Labour unions organised nationwide protests to protest the changes in labour laws, with the Bharatiya Mazdoor Sangh organizing one on 20 May and the Centre of Indian Trade Unions and the All India Trade Union Congress organizing another on 22 May. Seven left parties wrote to the President to intervene in the issue. Ten labour unions wrote to the International Labour Organization (ILO) regarding the labour laws, on 14 May. In response, the ILO expressed "deep concern" to PM Modi and requested him to instruct the central and state governments to uphold commitments (towards labour laws) made by India.
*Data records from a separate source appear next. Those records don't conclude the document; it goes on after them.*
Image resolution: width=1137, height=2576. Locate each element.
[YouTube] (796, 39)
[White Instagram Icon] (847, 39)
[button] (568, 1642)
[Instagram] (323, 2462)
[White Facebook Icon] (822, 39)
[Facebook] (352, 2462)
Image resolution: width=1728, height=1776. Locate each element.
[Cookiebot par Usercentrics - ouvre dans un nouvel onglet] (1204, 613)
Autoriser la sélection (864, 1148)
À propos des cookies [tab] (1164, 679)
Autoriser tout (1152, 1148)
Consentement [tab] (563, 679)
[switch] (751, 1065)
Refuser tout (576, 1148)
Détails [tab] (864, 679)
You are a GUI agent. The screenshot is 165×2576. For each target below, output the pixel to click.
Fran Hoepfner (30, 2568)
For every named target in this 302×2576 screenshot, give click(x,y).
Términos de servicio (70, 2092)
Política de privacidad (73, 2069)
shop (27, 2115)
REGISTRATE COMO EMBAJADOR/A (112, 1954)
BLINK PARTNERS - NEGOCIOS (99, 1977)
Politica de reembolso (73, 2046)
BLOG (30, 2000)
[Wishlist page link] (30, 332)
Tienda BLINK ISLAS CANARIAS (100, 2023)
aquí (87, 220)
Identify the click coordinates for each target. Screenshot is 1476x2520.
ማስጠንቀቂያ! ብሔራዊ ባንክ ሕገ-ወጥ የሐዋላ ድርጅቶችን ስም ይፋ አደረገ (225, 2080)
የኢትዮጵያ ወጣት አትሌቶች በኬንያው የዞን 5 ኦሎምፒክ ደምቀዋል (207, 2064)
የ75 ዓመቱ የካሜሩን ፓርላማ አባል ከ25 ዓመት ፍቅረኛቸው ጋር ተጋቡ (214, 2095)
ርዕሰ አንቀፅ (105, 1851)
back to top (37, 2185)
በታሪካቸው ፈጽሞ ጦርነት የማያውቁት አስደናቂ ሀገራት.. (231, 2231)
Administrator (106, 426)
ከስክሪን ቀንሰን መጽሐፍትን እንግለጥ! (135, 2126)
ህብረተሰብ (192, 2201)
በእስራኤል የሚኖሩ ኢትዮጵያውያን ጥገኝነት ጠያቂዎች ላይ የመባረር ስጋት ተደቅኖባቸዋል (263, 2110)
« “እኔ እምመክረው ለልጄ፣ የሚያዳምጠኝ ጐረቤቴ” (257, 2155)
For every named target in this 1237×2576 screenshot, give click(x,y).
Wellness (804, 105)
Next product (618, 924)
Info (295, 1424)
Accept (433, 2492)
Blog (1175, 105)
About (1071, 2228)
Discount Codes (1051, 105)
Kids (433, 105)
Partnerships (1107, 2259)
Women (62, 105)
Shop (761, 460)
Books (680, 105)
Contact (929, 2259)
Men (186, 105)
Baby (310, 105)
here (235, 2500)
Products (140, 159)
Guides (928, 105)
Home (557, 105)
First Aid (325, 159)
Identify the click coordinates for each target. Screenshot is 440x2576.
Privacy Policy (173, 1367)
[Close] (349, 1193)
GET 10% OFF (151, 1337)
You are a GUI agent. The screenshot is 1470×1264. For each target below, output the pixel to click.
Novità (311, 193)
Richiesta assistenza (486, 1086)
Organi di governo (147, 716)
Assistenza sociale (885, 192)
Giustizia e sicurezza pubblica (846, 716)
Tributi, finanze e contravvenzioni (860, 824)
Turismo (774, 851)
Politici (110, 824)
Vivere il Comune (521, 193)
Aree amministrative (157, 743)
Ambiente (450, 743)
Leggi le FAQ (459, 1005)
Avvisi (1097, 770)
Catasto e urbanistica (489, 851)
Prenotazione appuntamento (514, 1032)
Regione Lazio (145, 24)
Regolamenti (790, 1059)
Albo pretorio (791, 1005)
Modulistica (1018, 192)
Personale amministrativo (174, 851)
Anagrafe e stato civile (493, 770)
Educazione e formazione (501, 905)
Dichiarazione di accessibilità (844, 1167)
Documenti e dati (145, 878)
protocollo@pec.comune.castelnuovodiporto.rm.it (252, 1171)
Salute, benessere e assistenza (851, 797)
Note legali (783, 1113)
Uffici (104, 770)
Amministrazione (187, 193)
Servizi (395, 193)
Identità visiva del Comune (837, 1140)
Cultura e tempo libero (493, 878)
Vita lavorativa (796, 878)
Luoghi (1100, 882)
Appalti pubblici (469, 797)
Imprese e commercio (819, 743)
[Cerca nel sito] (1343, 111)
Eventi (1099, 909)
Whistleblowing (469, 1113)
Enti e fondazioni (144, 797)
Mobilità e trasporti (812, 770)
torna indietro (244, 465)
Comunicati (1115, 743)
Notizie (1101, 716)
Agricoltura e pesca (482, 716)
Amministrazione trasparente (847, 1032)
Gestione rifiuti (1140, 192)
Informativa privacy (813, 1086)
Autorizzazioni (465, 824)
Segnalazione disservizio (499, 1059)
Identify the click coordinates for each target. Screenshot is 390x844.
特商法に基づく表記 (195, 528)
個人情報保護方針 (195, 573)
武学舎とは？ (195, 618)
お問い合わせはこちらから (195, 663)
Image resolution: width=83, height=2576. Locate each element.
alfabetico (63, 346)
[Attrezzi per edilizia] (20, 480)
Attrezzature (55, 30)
Negative comparisons have been made between the situation of many domestic migrants and Indians abroad: Shekhar Gupta criticized the media and Modi for focusing on the Vande Bharat Mission and thus the more affluent at the expense of the working class. Some politicians criticised the central government for not focusing enough on migrant workers. NITI Aayog CEO, Amitabh Kant, admitted that the migrant workers could have been better taken care of and stated that it was the responsibility of the state governments. Economist Jean Drèze stated that the lockdown had been "almost a death sentence" for the underprivileged of the country, further stating, "The policies are made or influenced by a class of people who pay little attention to the consequences for the underprivileged".

In May, Manoj Muntashir composed a poem on the plight of migrant workers. Later in June, Javed Akhtar also composed one on the same.

The Supreme Court of India praised the Uttar Pradesh government for the handling of this crisis.